---------- DATA SECTION ----------
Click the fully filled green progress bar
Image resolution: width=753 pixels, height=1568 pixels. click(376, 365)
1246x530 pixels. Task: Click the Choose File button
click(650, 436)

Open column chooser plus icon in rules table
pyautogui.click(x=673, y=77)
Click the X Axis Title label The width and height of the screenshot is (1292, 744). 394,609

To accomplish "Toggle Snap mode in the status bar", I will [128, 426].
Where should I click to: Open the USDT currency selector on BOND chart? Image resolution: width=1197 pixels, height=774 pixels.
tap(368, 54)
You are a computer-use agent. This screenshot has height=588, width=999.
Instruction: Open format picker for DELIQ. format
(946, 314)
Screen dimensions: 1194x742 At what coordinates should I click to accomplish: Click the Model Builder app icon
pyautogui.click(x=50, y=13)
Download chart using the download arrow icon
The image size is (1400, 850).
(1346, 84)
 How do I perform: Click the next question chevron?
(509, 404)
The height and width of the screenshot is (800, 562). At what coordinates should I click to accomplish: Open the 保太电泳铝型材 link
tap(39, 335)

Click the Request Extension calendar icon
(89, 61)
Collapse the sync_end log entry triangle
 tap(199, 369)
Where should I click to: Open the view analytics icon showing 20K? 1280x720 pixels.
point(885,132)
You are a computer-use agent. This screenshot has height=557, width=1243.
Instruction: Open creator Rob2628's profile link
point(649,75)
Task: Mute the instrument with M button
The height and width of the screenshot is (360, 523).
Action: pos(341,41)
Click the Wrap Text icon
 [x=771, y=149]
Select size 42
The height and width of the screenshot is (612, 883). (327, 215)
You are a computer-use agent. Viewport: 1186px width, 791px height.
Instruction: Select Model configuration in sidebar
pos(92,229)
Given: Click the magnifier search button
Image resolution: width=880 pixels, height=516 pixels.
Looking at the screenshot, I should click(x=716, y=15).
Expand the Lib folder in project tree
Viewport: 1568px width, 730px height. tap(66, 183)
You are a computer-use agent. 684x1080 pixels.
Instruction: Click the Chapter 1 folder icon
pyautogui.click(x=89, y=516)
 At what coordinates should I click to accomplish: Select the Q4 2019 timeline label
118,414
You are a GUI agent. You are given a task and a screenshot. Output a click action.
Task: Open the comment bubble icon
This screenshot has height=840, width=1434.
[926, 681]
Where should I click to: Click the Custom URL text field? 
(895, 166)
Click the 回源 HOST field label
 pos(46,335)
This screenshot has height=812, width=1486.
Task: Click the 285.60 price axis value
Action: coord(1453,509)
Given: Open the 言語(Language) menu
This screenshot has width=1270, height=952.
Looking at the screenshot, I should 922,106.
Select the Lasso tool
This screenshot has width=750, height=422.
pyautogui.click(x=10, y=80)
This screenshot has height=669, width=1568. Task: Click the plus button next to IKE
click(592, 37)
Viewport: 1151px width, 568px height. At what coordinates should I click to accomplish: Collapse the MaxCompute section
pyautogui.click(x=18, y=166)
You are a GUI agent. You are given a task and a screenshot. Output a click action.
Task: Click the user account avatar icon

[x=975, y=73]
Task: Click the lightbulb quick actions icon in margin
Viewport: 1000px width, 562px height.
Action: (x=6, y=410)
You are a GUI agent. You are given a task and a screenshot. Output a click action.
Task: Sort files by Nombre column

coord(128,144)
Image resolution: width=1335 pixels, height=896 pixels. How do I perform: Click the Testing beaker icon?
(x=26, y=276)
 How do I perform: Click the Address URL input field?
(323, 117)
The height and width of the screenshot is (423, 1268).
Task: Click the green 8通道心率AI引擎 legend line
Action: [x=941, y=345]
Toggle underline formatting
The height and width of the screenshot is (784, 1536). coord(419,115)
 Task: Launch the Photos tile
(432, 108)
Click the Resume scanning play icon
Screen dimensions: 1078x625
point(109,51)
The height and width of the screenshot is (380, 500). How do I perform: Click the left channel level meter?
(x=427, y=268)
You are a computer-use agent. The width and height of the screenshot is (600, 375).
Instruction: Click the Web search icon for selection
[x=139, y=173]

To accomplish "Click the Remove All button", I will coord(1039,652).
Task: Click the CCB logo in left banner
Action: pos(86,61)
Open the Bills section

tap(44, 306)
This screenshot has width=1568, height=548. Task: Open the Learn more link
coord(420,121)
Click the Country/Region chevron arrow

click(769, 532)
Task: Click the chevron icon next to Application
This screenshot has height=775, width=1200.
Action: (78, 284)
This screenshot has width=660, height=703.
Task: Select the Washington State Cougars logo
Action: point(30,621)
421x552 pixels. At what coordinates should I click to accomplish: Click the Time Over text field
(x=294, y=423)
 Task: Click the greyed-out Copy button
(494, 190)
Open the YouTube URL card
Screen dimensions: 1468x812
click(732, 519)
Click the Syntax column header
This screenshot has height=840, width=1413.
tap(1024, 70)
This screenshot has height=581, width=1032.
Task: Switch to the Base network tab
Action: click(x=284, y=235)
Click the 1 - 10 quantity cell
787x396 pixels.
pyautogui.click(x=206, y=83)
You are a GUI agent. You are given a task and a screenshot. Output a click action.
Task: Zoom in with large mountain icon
----------
Could you return all of the entries exactly as they stand?

• [ANSWER TO THE EXERCISE]:
Click the fully filled green progress bar
Image resolution: width=753 pixels, height=1568 pixels. click(376, 365)
1246x530 pixels. Task: Click the Choose File button
click(650, 436)

Open column chooser plus icon in rules table
pyautogui.click(x=673, y=77)
Click the X Axis Title label The width and height of the screenshot is (1292, 744). 394,609

To accomplish "Toggle Snap mode in the status bar", I will [128, 426].
Where should I click to: Open the USDT currency selector on BOND chart? Image resolution: width=1197 pixels, height=774 pixels.
tap(368, 54)
You are a computer-use agent. This screenshot has height=588, width=999.
Instruction: Open format picker for DELIQ. format
(946, 314)
Screen dimensions: 1194x742 At what coordinates should I click to accomplish: Click the Model Builder app icon
pyautogui.click(x=50, y=13)
Download chart using the download arrow icon
The image size is (1400, 850).
(1346, 84)
 How do I perform: Click the next question chevron?
(509, 404)
The height and width of the screenshot is (800, 562). At what coordinates should I click to accomplish: Open the 保太电泳铝型材 link
tap(39, 335)

Click the Request Extension calendar icon
(89, 61)
Collapse the sync_end log entry triangle
 tap(199, 369)
Where should I click to: Open the view analytics icon showing 20K? 1280x720 pixels.
point(885,132)
You are a computer-use agent. This screenshot has height=557, width=1243.
Instruction: Open creator Rob2628's profile link
point(649,75)
Task: Mute the instrument with M button
The height and width of the screenshot is (360, 523).
Action: pos(341,41)
Click the Wrap Text icon
 [x=771, y=149]
Select size 42
The height and width of the screenshot is (612, 883). (327, 215)
You are a computer-use agent. Viewport: 1186px width, 791px height.
Instruction: Select Model configuration in sidebar
pos(92,229)
Given: Click the magnifier search button
Image resolution: width=880 pixels, height=516 pixels.
Looking at the screenshot, I should click(x=716, y=15).
Expand the Lib folder in project tree
Viewport: 1568px width, 730px height. tap(66, 183)
You are a computer-use agent. 684x1080 pixels.
Instruction: Click the Chapter 1 folder icon
pyautogui.click(x=89, y=516)
 At what coordinates should I click to accomplish: Select the Q4 2019 timeline label
118,414
You are a GUI agent. You are given a task and a screenshot. Output a click action.
Task: Open the comment bubble icon
This screenshot has height=840, width=1434.
[926, 681]
Where should I click to: Click the Custom URL text field? 
(895, 166)
Click the 回源 HOST field label
 pos(46,335)
This screenshot has height=812, width=1486.
Task: Click the 285.60 price axis value
Action: coord(1453,509)
Given: Open the 言語(Language) menu
This screenshot has width=1270, height=952.
Looking at the screenshot, I should 922,106.
Select the Lasso tool
This screenshot has width=750, height=422.
pyautogui.click(x=10, y=80)
This screenshot has height=669, width=1568. Task: Click the plus button next to IKE
click(592, 37)
Viewport: 1151px width, 568px height. At what coordinates should I click to accomplish: Collapse the MaxCompute section
pyautogui.click(x=18, y=166)
You are a GUI agent. You are given a task and a screenshot. Output a click action.
Task: Click the user account avatar icon

[x=975, y=73]
Task: Click the lightbulb quick actions icon in margin
Viewport: 1000px width, 562px height.
Action: (x=6, y=410)
You are a GUI agent. You are given a task and a screenshot. Output a click action.
Task: Sort files by Nombre column

coord(128,144)
Image resolution: width=1335 pixels, height=896 pixels. How do I perform: Click the Testing beaker icon?
(x=26, y=276)
 How do I perform: Click the Address URL input field?
(323, 117)
The height and width of the screenshot is (423, 1268).
Task: Click the green 8通道心率AI引擎 legend line
Action: [x=941, y=345]
Toggle underline formatting
The height and width of the screenshot is (784, 1536). coord(419,115)
 Task: Launch the Photos tile
(432, 108)
Click the Resume scanning play icon
Screen dimensions: 1078x625
point(109,51)
The height and width of the screenshot is (380, 500). How do I perform: Click the left channel level meter?
(x=427, y=268)
You are a computer-use agent. The width and height of the screenshot is (600, 375).
Instruction: Click the Web search icon for selection
[x=139, y=173]

To accomplish "Click the Remove All button", I will coord(1039,652).
Task: Click the CCB logo in left banner
Action: pos(86,61)
Open the Bills section

tap(44, 306)
This screenshot has width=1568, height=548. Task: Open the Learn more link
coord(420,121)
Click the Country/Region chevron arrow

click(769, 532)
Task: Click the chevron icon next to Application
This screenshot has height=775, width=1200.
Action: (78, 284)
This screenshot has width=660, height=703.
Task: Select the Washington State Cougars logo
Action: point(30,621)
421x552 pixels. At what coordinates should I click to accomplish: Click the Time Over text field
(x=294, y=423)
 Task: Click the greyed-out Copy button
(494, 190)
Open the YouTube URL card
Screen dimensions: 1468x812
click(732, 519)
Click the Syntax column header
This screenshot has height=840, width=1413.
tap(1024, 70)
This screenshot has height=581, width=1032.
Task: Switch to the Base network tab
Action: click(x=284, y=235)
Click the 1 - 10 quantity cell
787x396 pixels.
pyautogui.click(x=206, y=83)
You are a GUI agent. You are given a task and a screenshot. Output a click action.
Task: Zoom in with large mountain icon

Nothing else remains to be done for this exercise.